Only the lines that include "cell" should be copied from the data below.

|---|

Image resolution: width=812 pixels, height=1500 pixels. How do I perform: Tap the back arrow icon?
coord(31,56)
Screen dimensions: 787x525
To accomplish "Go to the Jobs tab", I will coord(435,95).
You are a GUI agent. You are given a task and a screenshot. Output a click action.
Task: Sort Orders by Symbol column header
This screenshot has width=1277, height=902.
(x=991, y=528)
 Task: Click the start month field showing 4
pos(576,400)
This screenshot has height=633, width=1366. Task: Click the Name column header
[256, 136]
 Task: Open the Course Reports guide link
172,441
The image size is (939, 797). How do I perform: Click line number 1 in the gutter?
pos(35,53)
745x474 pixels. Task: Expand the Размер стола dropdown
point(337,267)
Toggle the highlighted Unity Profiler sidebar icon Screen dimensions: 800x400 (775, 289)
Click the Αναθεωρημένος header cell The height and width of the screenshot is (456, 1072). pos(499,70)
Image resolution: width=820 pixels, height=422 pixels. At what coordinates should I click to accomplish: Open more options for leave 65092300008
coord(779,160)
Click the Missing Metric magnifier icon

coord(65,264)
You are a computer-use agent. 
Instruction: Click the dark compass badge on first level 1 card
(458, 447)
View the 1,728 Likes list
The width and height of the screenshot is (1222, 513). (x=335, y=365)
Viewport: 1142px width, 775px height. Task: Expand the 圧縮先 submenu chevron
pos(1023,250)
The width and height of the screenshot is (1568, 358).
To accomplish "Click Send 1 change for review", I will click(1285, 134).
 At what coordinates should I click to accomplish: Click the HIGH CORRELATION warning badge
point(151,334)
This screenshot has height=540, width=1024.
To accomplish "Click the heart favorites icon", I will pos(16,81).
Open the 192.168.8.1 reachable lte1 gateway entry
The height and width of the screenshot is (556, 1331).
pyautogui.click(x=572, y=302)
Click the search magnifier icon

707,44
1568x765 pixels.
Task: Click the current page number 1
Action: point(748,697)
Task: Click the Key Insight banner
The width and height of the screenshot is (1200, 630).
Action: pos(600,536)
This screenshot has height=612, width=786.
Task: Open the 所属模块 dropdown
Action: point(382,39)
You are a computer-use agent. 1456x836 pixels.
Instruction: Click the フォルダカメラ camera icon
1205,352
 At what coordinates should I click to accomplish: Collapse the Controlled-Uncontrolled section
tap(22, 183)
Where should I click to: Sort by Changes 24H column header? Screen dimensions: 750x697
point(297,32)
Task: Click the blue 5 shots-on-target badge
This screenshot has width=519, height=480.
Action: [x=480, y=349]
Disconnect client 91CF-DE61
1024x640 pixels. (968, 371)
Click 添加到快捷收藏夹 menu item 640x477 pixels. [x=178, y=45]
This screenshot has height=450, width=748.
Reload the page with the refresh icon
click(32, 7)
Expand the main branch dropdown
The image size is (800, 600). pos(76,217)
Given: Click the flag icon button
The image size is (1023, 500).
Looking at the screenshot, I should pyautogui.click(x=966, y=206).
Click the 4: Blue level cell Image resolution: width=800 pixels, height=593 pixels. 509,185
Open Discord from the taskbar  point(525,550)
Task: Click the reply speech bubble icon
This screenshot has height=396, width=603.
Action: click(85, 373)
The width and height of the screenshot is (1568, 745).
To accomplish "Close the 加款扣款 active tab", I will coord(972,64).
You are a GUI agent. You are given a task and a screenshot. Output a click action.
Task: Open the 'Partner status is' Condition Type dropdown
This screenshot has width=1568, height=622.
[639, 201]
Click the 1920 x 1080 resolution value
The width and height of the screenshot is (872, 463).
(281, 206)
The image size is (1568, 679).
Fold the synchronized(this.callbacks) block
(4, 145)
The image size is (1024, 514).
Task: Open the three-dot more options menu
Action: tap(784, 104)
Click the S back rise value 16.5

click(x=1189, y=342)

|---|

_Answer section_
Click the Αναθεωρημένος header cell The height and width of the screenshot is (456, 1072). pos(499,70)
Click the 4: Blue level cell Image resolution: width=800 pixels, height=593 pixels. 509,185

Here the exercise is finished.